Ей самой чудом удалось пережить ту эпоху, затерявшись в провинциальной глуши и отдаленных советских республиках. «А меня от ареста спасла бездомность. […] Западни для меня не нашлось, и меня, бездомную, забыли, поэтому я выжила и сохранила стихи О. М.»[426] Оставаться в статичных городах ей было не безопасно. Кроме того, ей помогла спастись — как бы цинично это ни звучало — Вторая мировая война. В военное время было легче ускользнуть от внимания НКВД. В августе 1941 года, незадолго до оккупации города германским вермахтом, Надежда эвакуировалась из Калинина. Прожив год в казахстанском городе Джамбул, она перебралась в Ташкент, столицу Узбекистана, и поселилась там рядом со своей приятельницей Ахматовой, эвакуированной из Ленинграда. Обе женщины стали заговорщицами.
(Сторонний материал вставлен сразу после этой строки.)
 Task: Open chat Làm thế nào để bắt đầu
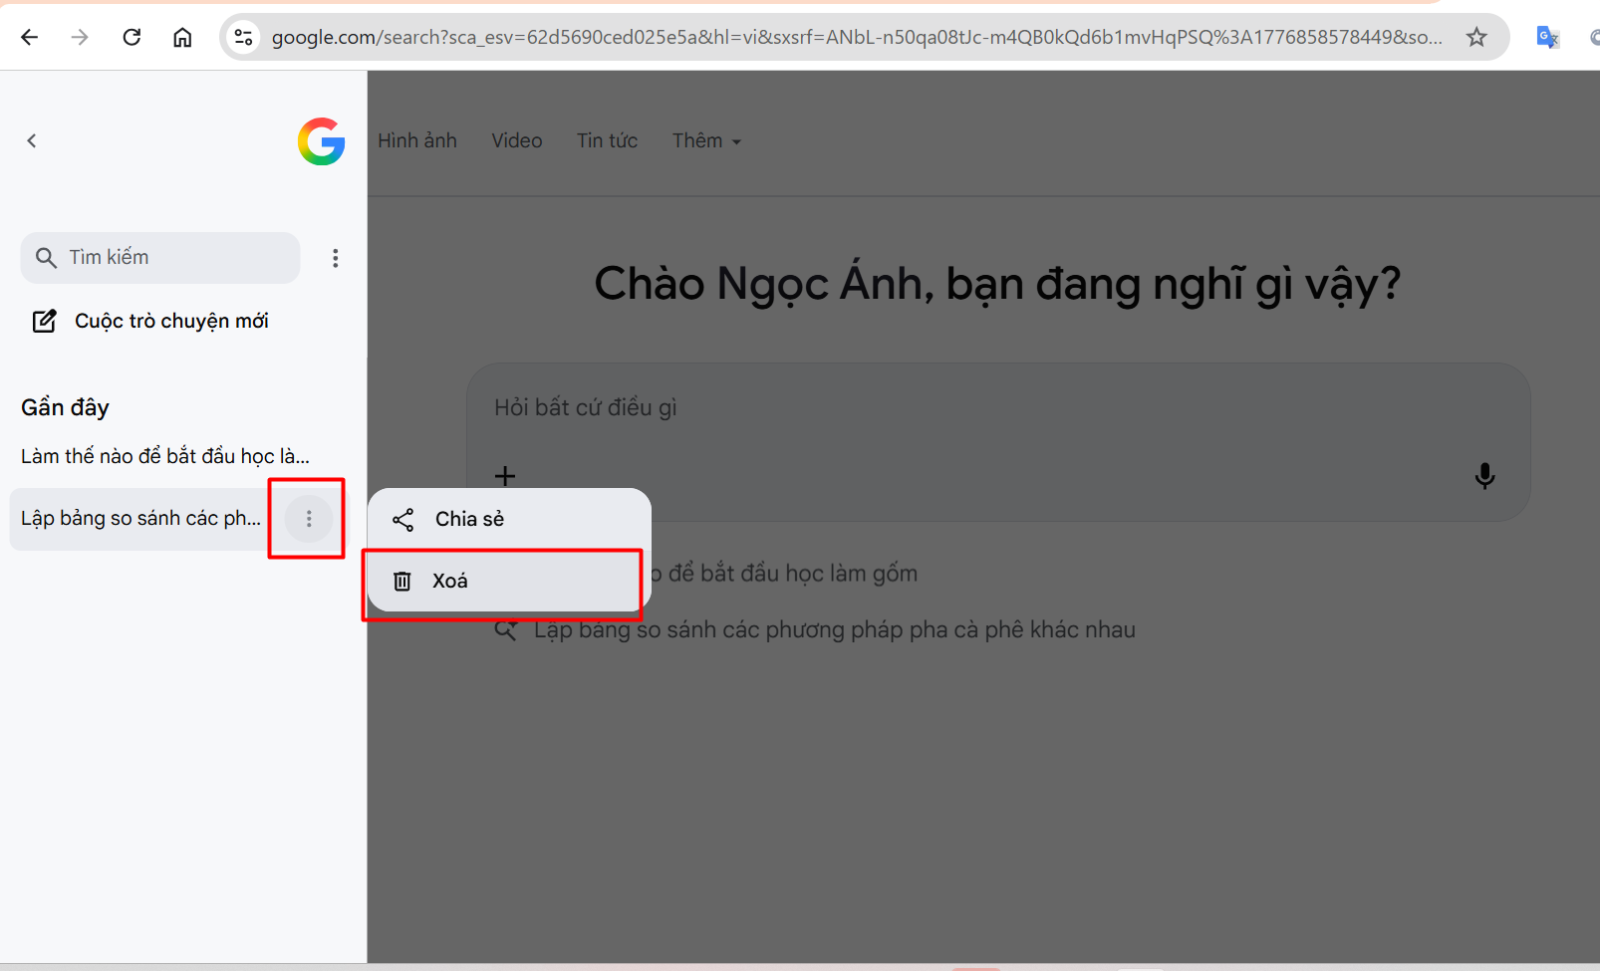[x=165, y=456]
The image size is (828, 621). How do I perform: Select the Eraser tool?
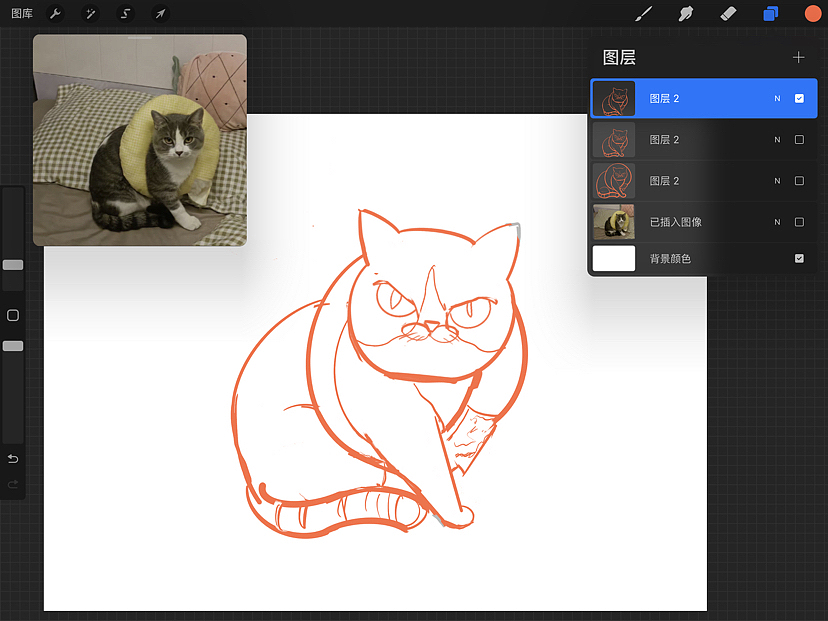tap(728, 14)
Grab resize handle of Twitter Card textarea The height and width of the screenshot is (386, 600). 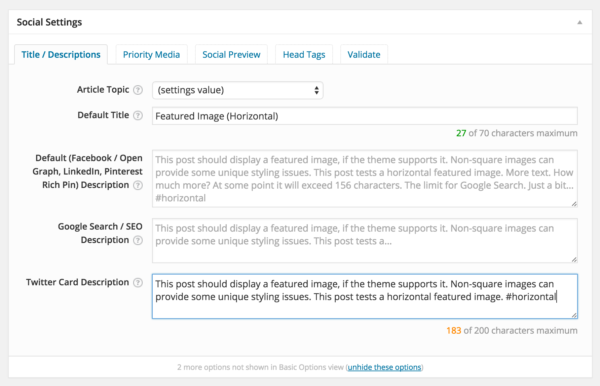tap(574, 315)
Перечень городов и поселков, в которых жила Надежда Мандельштам с 1938 по 1964 год, свидетельствует о ее скитаниях по всей советской стране: Малоярославец и Струнино под Москвой, Калинин (до 1941 года), Муйнак на Аральском море и Джамбул в Казахстане, Ташкент (до 1949 года), Ульяновск (до 1953 года), восточносибирский город Чита (до 1955 года), чувашский город Чебоксары на средней Волге (до 1958 года), Верея и Таруса на Оке (150 километров к юго-востоку от Москвы) и, наконец, Псков у границы с Эстонией (до 1964 года). За магическим звучанием этих экзотических названий скрываются горькие десятилетия одиночества и страха. Именно такое беспрерывное движение от одного убежища к другому имел в виду Иосиф Бродский, когда, увидев их в роли мифологических героев, назвал Надежду Мандельштам Эвридикой, вдовой современного Орфея: «…Посланный в ад, он так и не вернулся, в то время как его вдова скиталась по одной шестой части земной суши, прижимая кастрюлю со свертком его песен, которые заучивала по ночам на случай, если фурии с ордером на обыск обнаружат их»[427].